>>>

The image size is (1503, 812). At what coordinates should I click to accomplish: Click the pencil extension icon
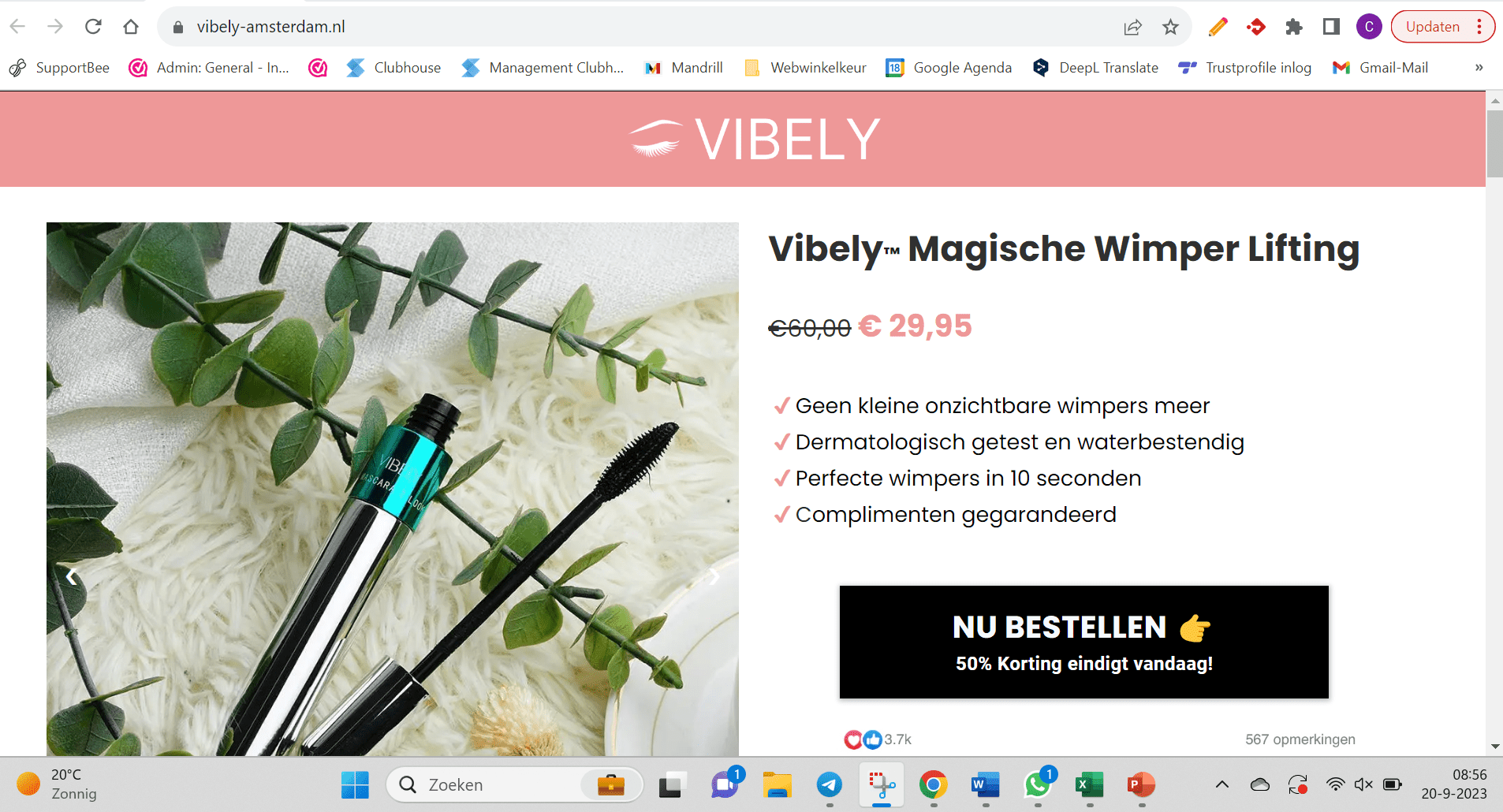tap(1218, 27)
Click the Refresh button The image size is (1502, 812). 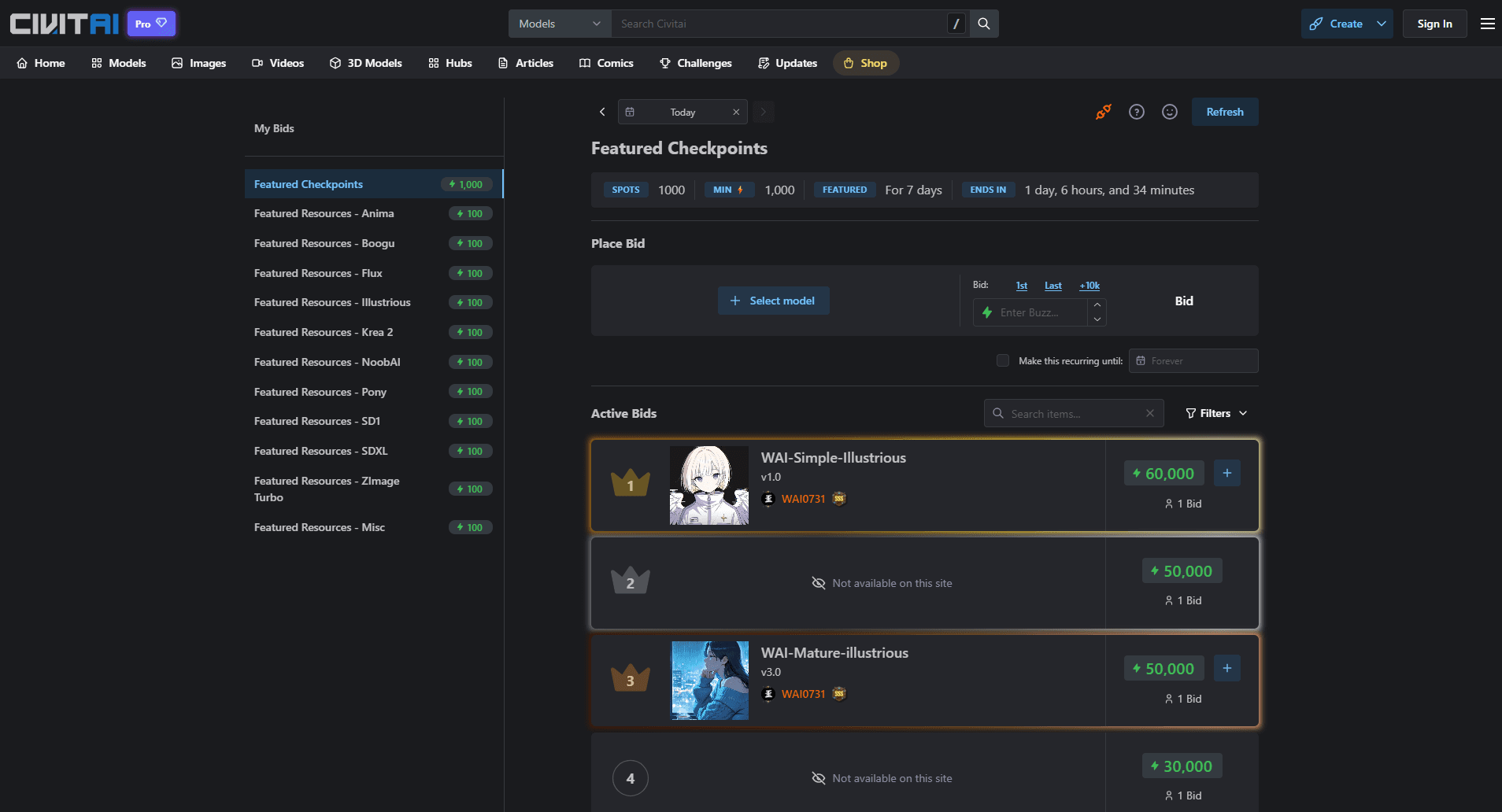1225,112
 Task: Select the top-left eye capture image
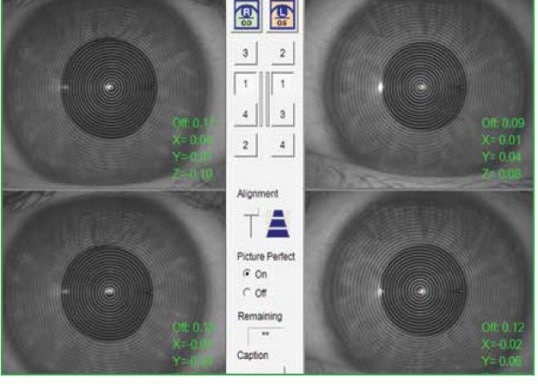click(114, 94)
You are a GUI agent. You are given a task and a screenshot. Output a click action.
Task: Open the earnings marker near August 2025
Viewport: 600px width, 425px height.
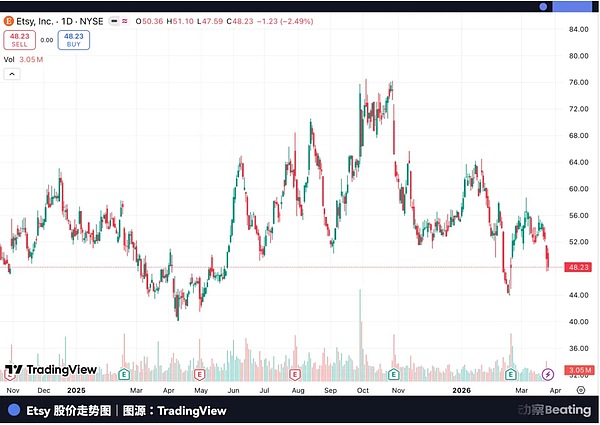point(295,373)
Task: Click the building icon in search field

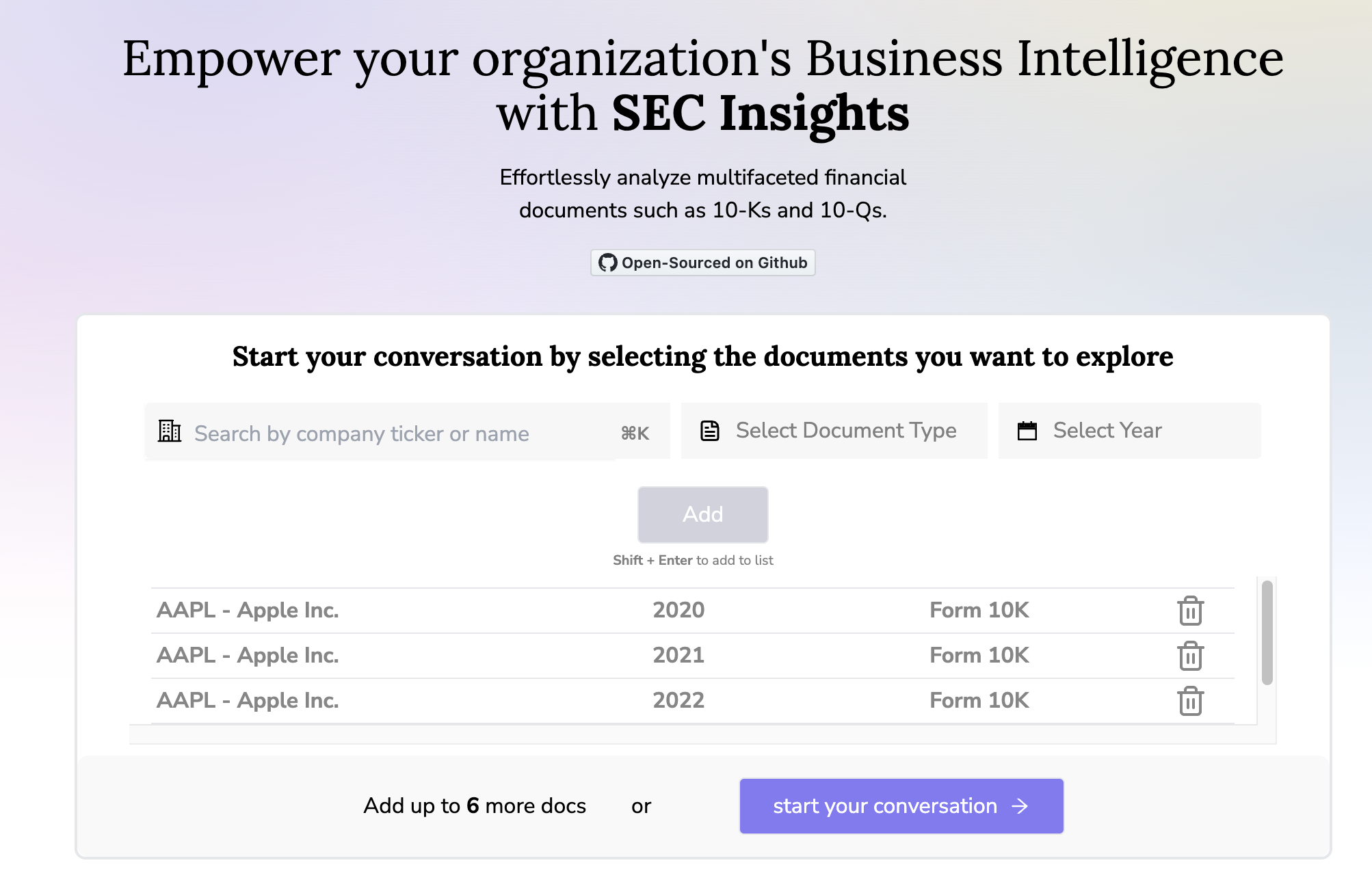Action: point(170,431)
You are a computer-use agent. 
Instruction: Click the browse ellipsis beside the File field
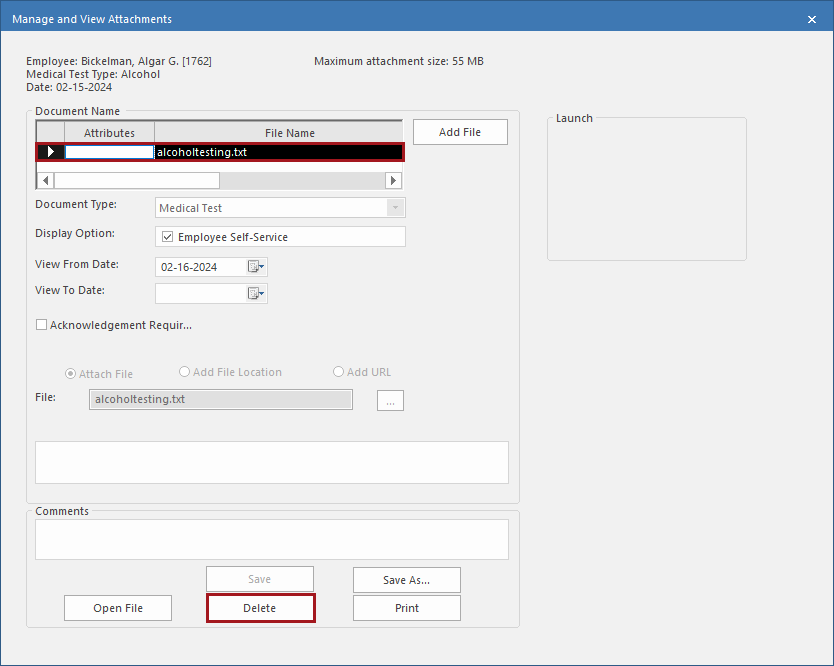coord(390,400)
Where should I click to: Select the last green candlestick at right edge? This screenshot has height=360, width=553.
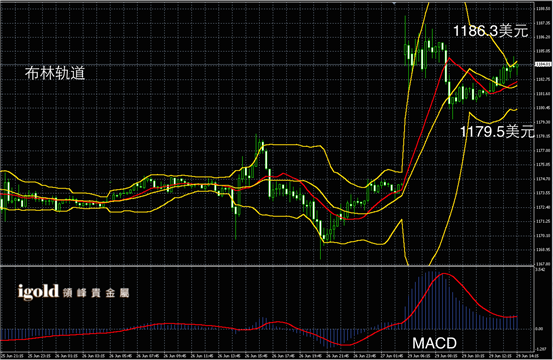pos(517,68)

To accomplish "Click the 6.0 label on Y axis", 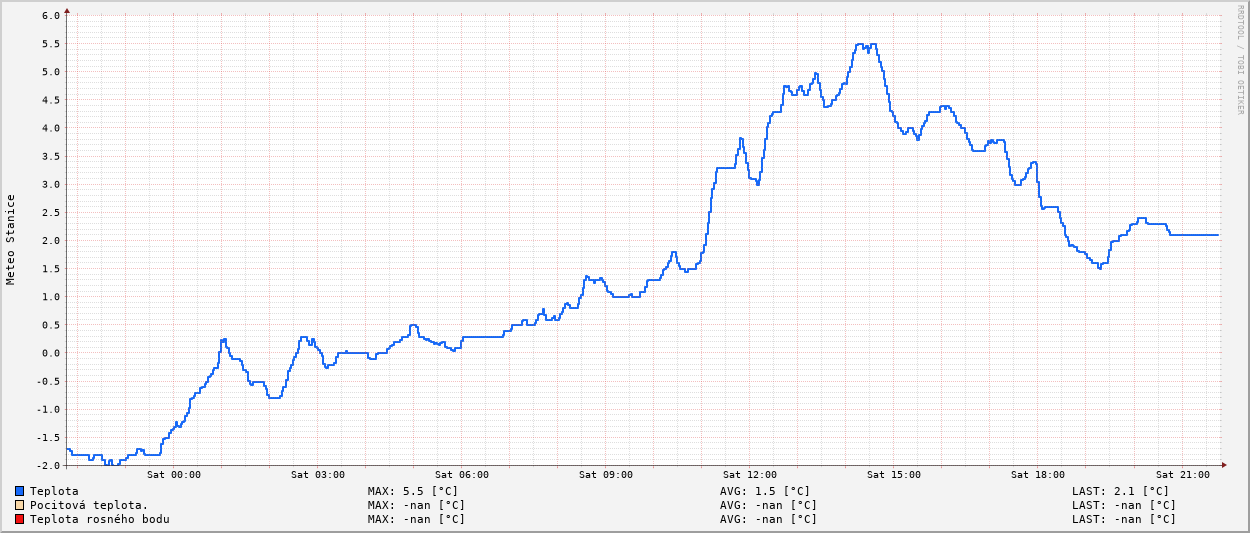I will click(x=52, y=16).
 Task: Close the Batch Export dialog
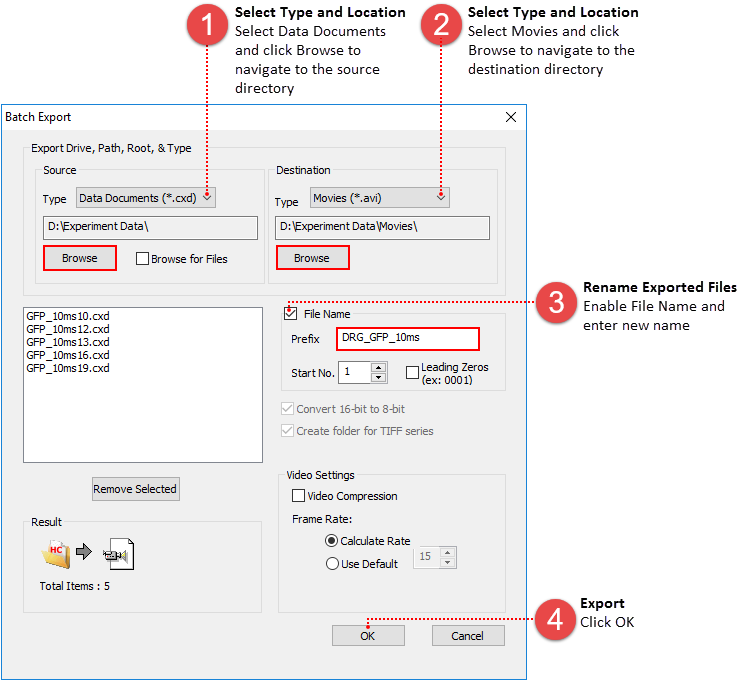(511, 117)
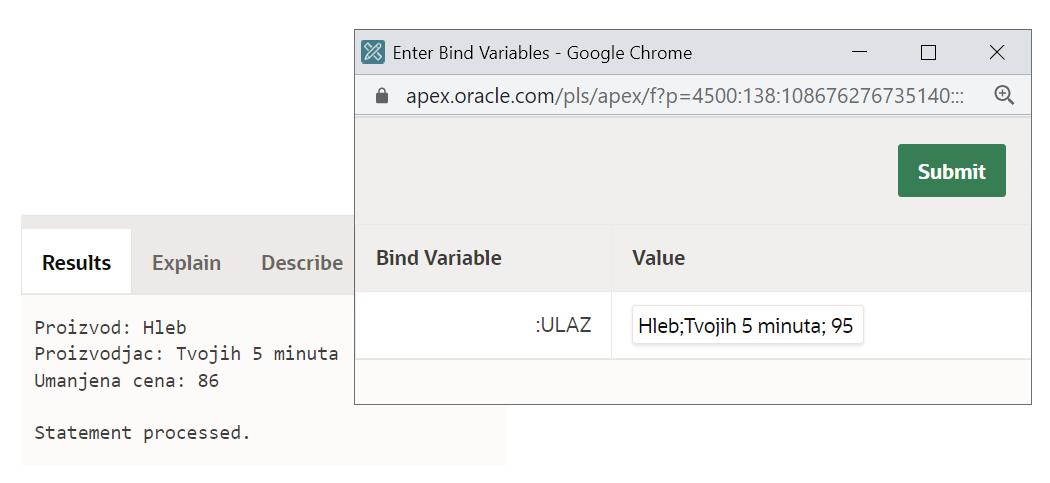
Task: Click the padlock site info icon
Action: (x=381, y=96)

<<<

Task requirements:
Going through the records above, count the lines that hold "agent" and answer with the count alone.

Expected output:
2